### WORK REQUIRED:
Every line below from the one containing "Given: Open start" through the one containing "This screenshot has width=650, height=415." must be transcribed exactly. Omit all lines outside that stretch.

### DATA TO PROCESS:
• • • •

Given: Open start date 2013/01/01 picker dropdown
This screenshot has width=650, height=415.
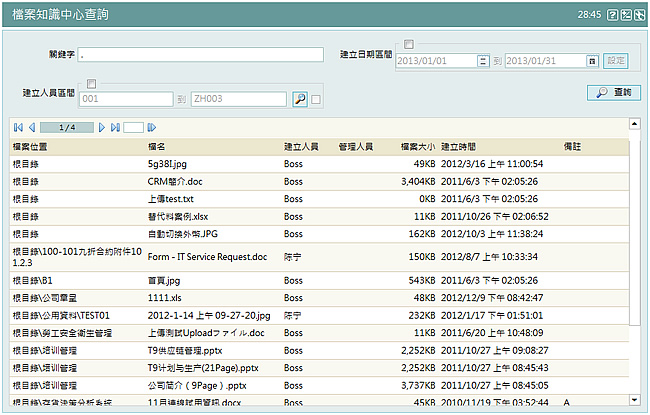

• • • •

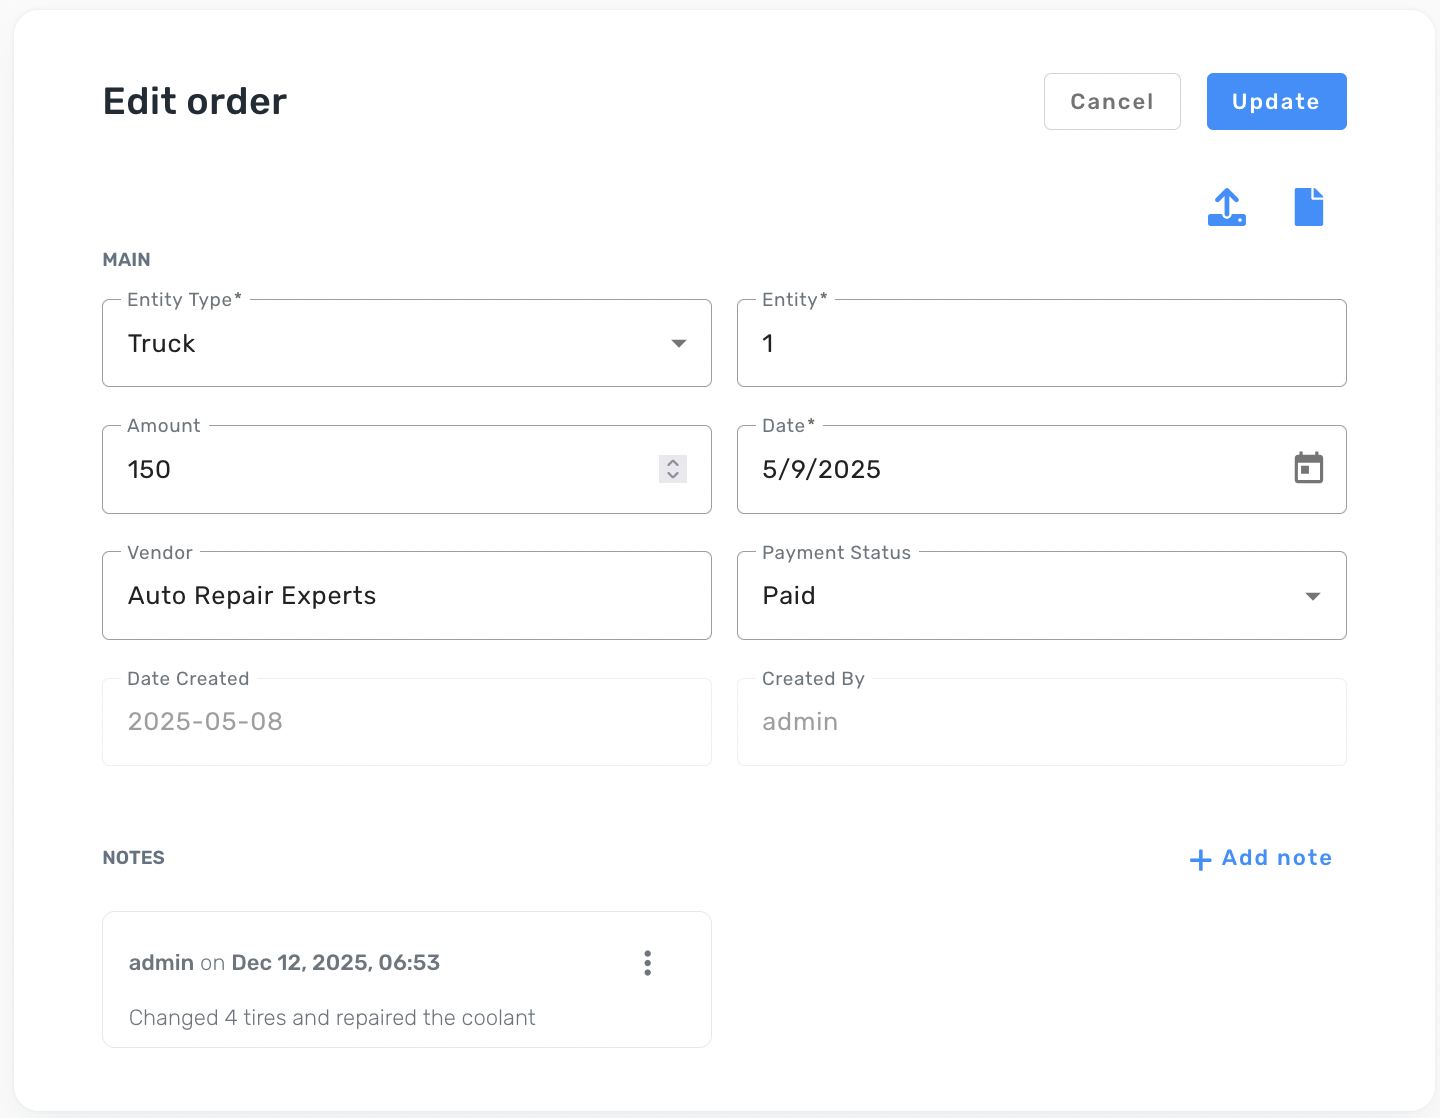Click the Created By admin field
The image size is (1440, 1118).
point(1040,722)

• • • •

### WRITTEN RESPONSE:
Given: Open start date 2013/01/01 picker dropdown
This screenshot has width=650, height=415.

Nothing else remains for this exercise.